Posted at 10:17 AM on October 28, 2008
by Gillian Martin
It's no surprise that the state of the economy is hitting arts organizations hard, too. Reduced ticket sales, lower donations, and declining endowments all take their tolls. This article from today's New York Times (registration required) describes how some orchestras and opera companies plan to cut back without reducing musical quality.

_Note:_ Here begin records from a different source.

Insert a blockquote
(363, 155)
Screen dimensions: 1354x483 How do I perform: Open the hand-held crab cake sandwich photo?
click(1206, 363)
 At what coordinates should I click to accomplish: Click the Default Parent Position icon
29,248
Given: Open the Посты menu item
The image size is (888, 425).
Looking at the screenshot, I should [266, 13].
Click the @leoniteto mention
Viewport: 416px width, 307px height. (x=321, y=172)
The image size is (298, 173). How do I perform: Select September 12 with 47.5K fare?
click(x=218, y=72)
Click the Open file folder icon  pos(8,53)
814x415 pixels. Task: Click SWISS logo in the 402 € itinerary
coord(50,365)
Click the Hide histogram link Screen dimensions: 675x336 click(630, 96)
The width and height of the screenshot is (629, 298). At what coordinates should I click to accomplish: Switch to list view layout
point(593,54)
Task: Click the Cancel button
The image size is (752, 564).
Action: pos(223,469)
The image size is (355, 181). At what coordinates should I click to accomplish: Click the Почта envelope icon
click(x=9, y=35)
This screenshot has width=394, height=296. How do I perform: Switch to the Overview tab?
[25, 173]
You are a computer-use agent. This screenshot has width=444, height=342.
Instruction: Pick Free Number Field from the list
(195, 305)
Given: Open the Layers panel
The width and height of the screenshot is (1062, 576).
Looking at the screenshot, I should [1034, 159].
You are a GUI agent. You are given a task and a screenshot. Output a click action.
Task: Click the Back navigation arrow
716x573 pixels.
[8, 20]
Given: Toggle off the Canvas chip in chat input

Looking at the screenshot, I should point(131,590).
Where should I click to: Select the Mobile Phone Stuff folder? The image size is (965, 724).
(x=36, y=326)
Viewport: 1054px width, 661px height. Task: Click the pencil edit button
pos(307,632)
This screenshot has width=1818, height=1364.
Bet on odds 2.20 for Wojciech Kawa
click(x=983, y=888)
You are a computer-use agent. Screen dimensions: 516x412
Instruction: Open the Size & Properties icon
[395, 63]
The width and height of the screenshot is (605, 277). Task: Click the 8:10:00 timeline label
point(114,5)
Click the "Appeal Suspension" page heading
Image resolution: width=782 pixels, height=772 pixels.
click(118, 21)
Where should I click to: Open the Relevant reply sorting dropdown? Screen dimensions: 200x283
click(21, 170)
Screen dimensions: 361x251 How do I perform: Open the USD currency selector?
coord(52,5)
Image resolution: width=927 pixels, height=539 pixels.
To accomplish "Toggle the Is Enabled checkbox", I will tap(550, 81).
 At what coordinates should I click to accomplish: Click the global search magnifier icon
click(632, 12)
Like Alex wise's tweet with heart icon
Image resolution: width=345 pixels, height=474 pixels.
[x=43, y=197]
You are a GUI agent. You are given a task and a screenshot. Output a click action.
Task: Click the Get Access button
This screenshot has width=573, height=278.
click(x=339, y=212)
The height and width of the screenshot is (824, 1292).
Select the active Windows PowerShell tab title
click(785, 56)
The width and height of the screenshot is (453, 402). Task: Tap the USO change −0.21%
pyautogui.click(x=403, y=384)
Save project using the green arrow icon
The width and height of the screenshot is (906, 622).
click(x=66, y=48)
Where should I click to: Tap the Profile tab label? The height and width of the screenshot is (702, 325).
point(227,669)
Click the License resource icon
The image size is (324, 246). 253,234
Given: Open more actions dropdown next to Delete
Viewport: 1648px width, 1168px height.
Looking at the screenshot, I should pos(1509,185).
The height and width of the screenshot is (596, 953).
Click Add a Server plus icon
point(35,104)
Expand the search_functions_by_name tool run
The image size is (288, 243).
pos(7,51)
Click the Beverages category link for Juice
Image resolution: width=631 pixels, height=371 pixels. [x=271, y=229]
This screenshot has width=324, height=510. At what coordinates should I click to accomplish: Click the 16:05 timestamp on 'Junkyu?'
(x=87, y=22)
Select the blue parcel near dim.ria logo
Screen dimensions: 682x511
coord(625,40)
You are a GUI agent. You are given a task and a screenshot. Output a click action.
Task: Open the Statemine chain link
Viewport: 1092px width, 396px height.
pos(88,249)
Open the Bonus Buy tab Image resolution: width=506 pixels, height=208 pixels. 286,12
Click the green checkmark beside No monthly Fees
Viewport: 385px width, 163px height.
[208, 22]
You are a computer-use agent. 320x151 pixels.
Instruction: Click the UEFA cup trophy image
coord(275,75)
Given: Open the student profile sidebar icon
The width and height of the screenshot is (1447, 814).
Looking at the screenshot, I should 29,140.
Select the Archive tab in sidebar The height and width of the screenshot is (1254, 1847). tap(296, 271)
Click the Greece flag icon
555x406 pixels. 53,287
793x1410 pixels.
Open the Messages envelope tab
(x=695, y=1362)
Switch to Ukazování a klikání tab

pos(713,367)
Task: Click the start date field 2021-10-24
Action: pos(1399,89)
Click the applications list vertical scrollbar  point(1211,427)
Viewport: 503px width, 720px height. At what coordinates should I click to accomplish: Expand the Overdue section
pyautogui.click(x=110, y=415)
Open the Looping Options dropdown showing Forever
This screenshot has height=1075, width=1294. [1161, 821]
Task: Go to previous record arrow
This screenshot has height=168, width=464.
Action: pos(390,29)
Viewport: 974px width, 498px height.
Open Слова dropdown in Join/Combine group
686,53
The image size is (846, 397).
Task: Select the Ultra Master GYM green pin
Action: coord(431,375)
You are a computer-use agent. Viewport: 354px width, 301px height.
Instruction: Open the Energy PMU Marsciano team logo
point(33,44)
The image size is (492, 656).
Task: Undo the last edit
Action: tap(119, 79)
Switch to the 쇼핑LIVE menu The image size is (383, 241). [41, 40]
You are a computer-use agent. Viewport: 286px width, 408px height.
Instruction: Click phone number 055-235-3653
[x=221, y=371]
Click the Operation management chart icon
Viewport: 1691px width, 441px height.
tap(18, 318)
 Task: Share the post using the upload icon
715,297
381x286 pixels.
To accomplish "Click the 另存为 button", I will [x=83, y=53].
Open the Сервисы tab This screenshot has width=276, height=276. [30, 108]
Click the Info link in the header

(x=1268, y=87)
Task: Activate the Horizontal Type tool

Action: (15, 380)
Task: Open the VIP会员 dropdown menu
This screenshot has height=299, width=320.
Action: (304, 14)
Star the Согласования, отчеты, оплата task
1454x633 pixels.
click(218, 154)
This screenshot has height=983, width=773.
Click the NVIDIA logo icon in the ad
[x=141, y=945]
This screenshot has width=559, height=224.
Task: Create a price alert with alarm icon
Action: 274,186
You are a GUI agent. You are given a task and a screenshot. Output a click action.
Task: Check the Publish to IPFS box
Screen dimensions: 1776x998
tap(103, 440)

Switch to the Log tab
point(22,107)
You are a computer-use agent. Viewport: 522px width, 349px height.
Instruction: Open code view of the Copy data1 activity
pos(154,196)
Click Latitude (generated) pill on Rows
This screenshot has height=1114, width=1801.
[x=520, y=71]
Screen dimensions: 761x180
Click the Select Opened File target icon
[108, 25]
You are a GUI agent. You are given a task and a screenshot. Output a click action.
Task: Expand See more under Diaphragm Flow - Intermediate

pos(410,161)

For example, here's what the Detroit-based Michigan Opera is doing:
In addition to canceling "Pagliacci" next spring, the company is letting three employees go, giving up on a big Wagner production next year in favor of the less financially taxing "Don Giovanni" and doing without the final performance in an April run of Donizetti's "Elixir of Love." That performance had been scheduled to take place at the same time as a Final Four game of the N.C.A.A. basketball tournament, at nearby Ford Field. Management thinks it can make more money renting out its parking lot to fans.
What about Minnesota music and arts organizations? According to a Star Tribune article a few weeks ago, the Minnesota Orchestra will preserve its artistic goals, while slowing down on things like renovations to Orchestra Hall:
The orchestra is not paring back its recording schedule or touring plans -- both fully funded for three years -- because [Minnesota Orchestra chief executive Michael] Henson believes they're key to the group's growth and reputation. Violin superstar Joshua Bell will accompany the 2009 tour, evidence that the orchestra is not shirking on expensive box-office sizzle.
"We've been very careful to maintain the high artistic quality of what we're doing," Henson said.